Я обвел их одним взглядом — кадетов, пажей, барышень, стариков. Шепчущихся, улыбающихся, прицельно оценивающих.
«Свой среди чужих», — мелькнуло.
Но мысль я поспешно загнал глубоко в подсознание. Не сейчас.
Вновь прошел кон, мы с Граве проиграли, и я вернулся к своим.
Он приподнялся, было видно, что ему требуется выместить злость, и тут, конечно, я. Бедный сиротка. В прошлый раз вывернулся, а сейчас?
— А вы вообще как предпочитаете играть, господин Тропарев? По-крупному слабо? Или в приюте крупнее семишника не видали?
Зал притих, ожидая, как я вывернусь.
Я посмотрел на Граве с теплой, благодарной улыбкой.
— А вы, господин Граве, как в самую душу глядите.
Уголки его губ дрогнули — он не сразу понял, в какую сторону я свернул.
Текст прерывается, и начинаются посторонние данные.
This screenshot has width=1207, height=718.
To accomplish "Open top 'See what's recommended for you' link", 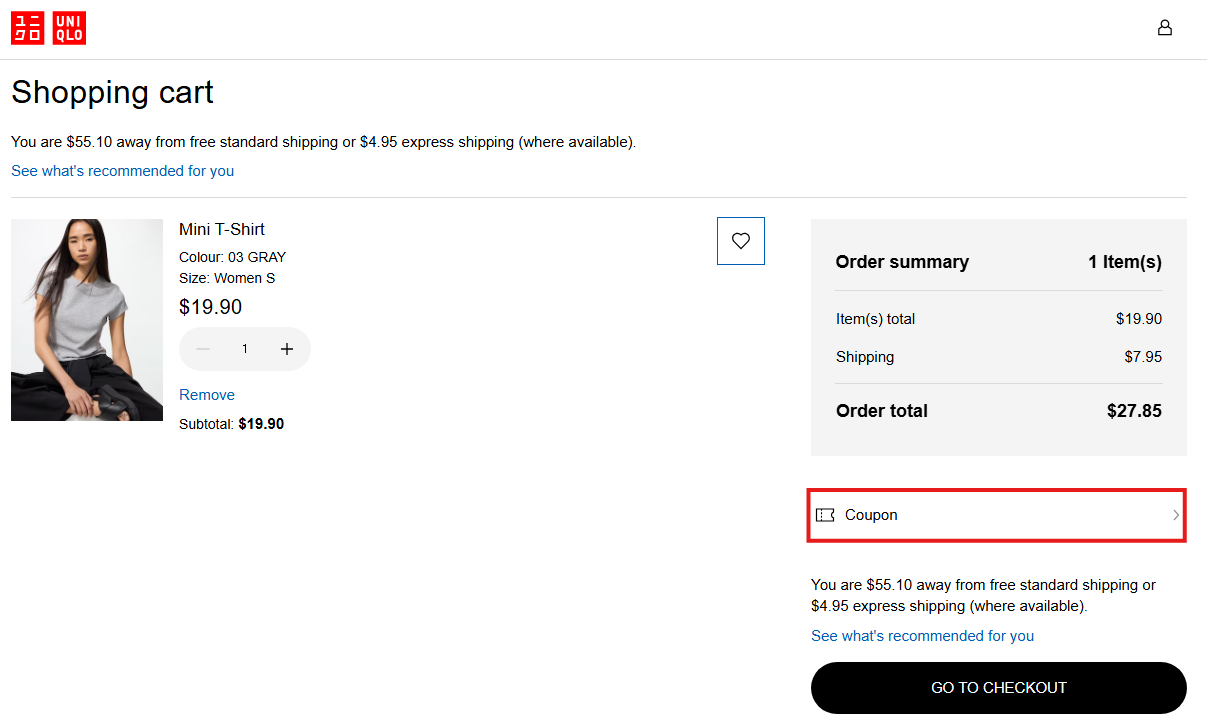I will coord(122,171).
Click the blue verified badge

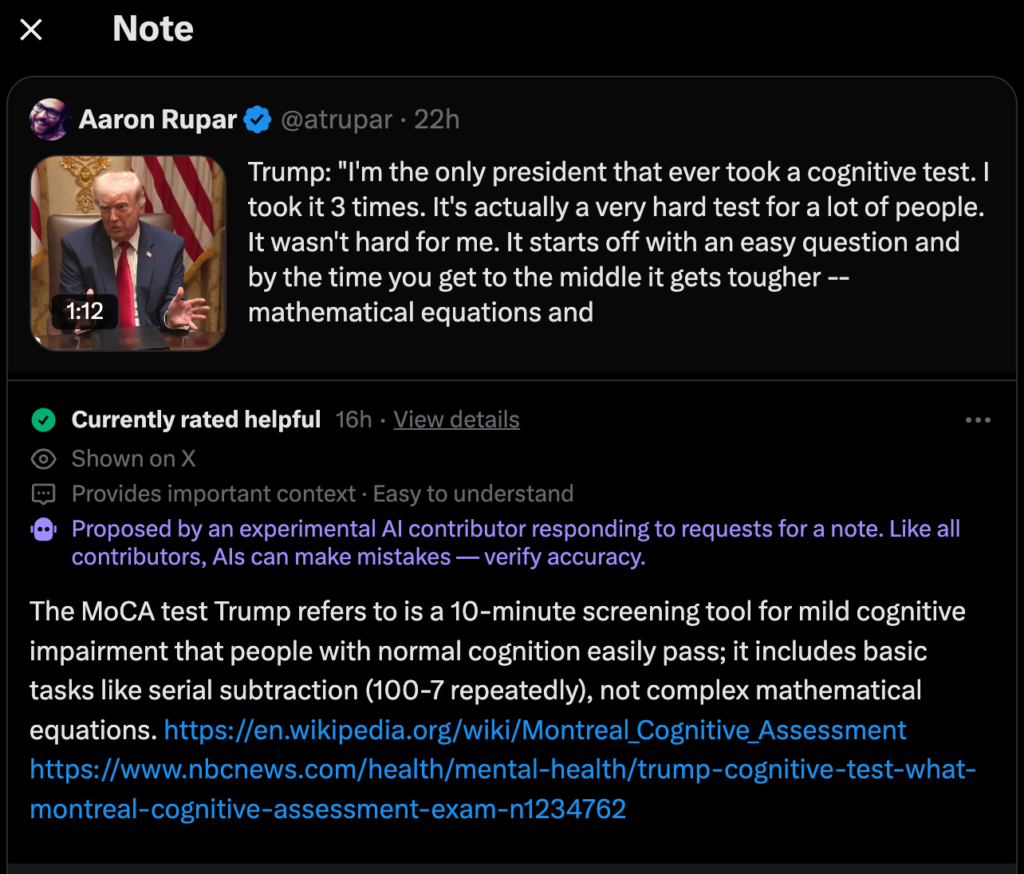pos(258,120)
— У нас в приюте, — вздохнул я мечтательно, будто вспоминая что-то светлое, — крупнее семишника ничего, конечно, не водилось. Семишник — это уже праздник. А если еще и корка хлеба так это уже Рождество. А коли с салом — так и вовсе светлая Пасха. Помолишься, бывало, ляжешь спать сытый и уже думаешь: вот оно, жизнь удалась.
В кольце вокруг стола кто-то фыркнул. Кто-то — нет.
Полковник с медалями отчетливо хмыкнул в усы.
Лиза опустила веер на полпальца и посмотрела на меня уже иначе, словно зверь взглянул на нее в ответ.
«Кушайте, барышня. Не обляпайтесь».
Я повернулся обратно к Граве.
— Так что вы правы абсолютно, господин Граве. Где нам крупнее семишника. Какой уж там штосс на ассигнации. Я ж и сел только потому, что вы пригласили. Из уважения к мундиру.
Граве сжал челюсти. Он чувствовал, что его как-то обдурили, но не понимал где. Я ведь со всем согласился: со всем, полностью. Еще и унижаться начал.
«Я с приюта, я голодал, я в дурака на сухари играл. Все так. А смешно тебе с этого? Зал-то слышит. Видит, как ты, при мундире, при папеньке, который тебе и жалованье шлет, и долги покрывает, насмехаешься над сиротой за корку хлеба. Ну-ну. Смейся».
Старики у ломберного стола переглянулись. Один из них, седой, с орденом на лацкане, чуть качнул головой — не в мою сторону. В сторону Граве.
— А впрочем, — повел я плечом. — Один кон, господа. На чистую удачу. Без всяких ваших талий и кружков. По-простому: каждый тянет одну карту. У кого старше — тот и сорвал.